Liam Brignull

Personal information
- Born: 23 February 1993 (age 33) Cardiff, Wales

Sport
- Sport: Field hockey
- Position: Midfield

Senior career
- Years: Team / Caps / Goals
- –2011: Cheltenham / - / -
- 2011–2017: Cardiff & Met / - / -

National team
- Years: Team / Caps / Goals
- 2012–2017: Wales / 70 / -

= Liam Brignull =

Welsh field hockey player

Liam Roy Brignull (born 23 February 1993) is a former field hockey player who represented Wales. He competed for Wales at the 2014 Commonwealth Games. His father is Phil Brignull.

== Biography ==
Brignull, born in Cardiff, Wales, was educated at Dean Close School and studied Cardiff Metropolitan University.
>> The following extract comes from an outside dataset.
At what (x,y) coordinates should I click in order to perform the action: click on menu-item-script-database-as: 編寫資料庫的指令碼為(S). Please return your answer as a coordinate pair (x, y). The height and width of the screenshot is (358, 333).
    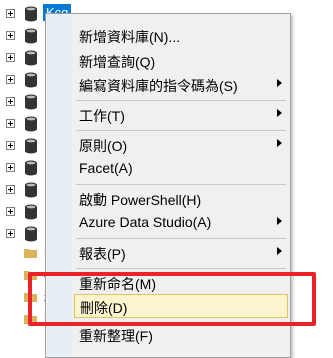
    Looking at the image, I should click on (168, 84).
In 2014 he represented the Great Britain U23 team in Malaysia. and while at the university, he played club hockey for the Cardiff & Met Hockey Club and while at Cardiff & Met in 2014, he was selected to represent the Welsh team at the 2014 Commonwealth Games in Glasgow, Scotland in the men's tournament.

In 2017, he signed to play association football for Bishop's Cleeve F.C. and set up a mortgage business, where he works as a partner and adviser.